(Beginning of Extracted data)
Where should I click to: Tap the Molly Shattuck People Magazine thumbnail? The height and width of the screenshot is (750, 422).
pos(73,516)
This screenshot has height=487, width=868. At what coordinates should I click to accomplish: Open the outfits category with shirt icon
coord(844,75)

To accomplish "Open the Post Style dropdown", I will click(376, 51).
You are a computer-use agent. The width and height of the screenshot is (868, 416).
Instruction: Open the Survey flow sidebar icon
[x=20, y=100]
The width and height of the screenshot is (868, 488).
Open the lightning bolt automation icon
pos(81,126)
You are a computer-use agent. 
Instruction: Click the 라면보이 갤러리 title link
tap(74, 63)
(End of Extracted data)
(Beginning of Extracted data)
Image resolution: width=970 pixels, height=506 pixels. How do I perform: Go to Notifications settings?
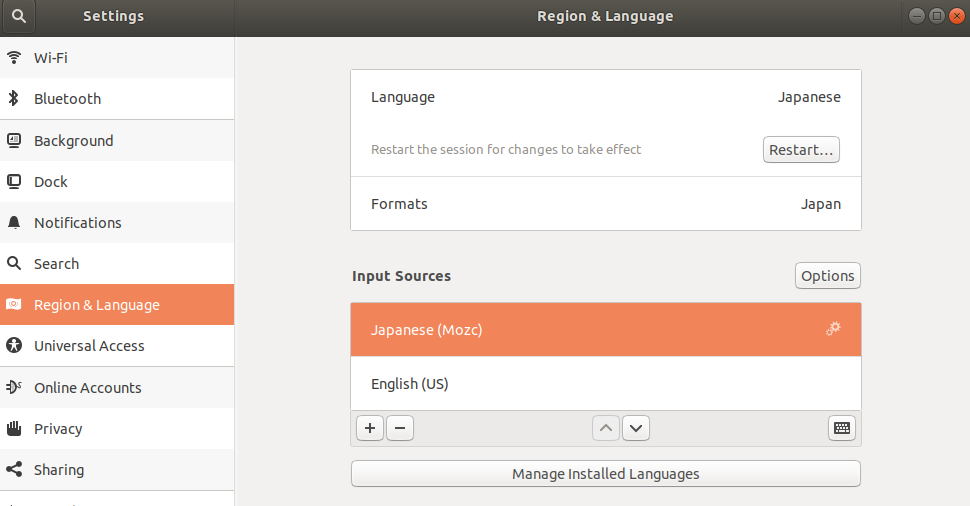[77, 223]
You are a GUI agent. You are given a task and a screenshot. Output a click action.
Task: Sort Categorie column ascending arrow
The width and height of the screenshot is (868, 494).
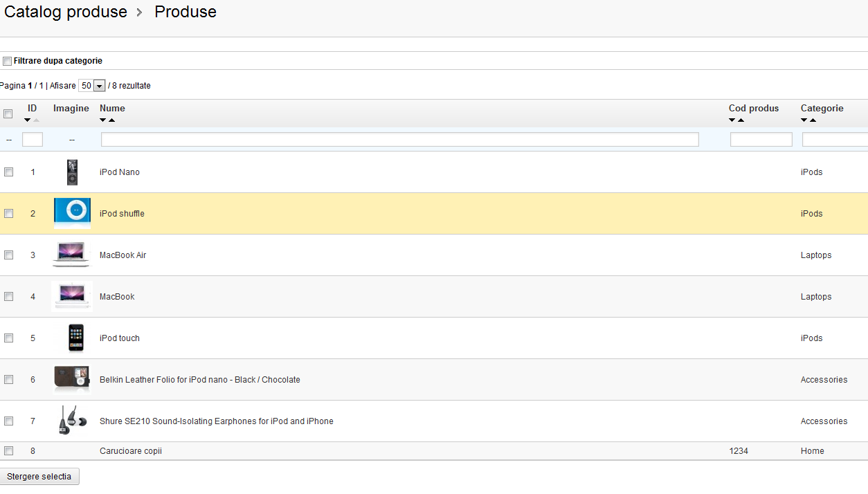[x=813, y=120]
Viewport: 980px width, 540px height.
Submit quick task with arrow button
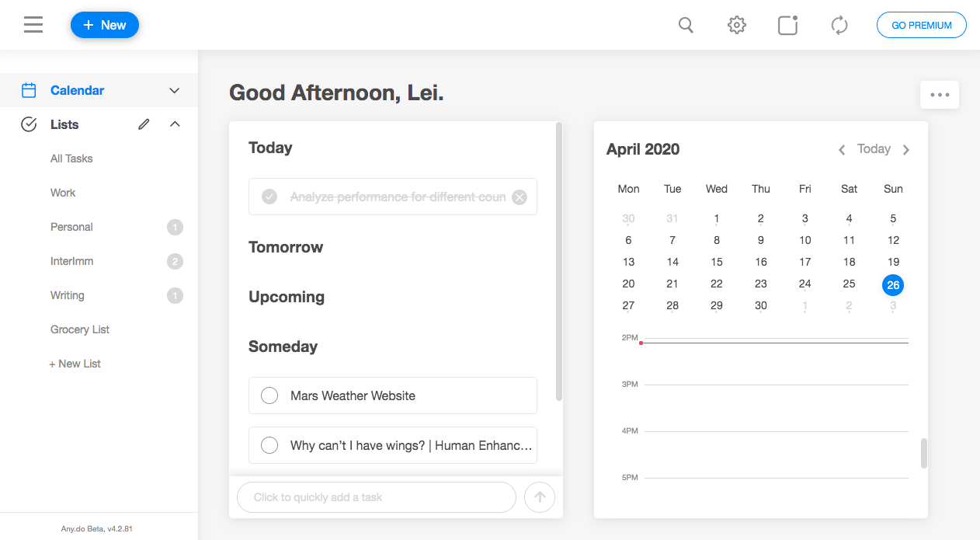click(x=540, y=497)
(End of Extracted data)
• Goal of the exercise
State only the number of lines above that contain the word "computer".

• Solution for this exercise
2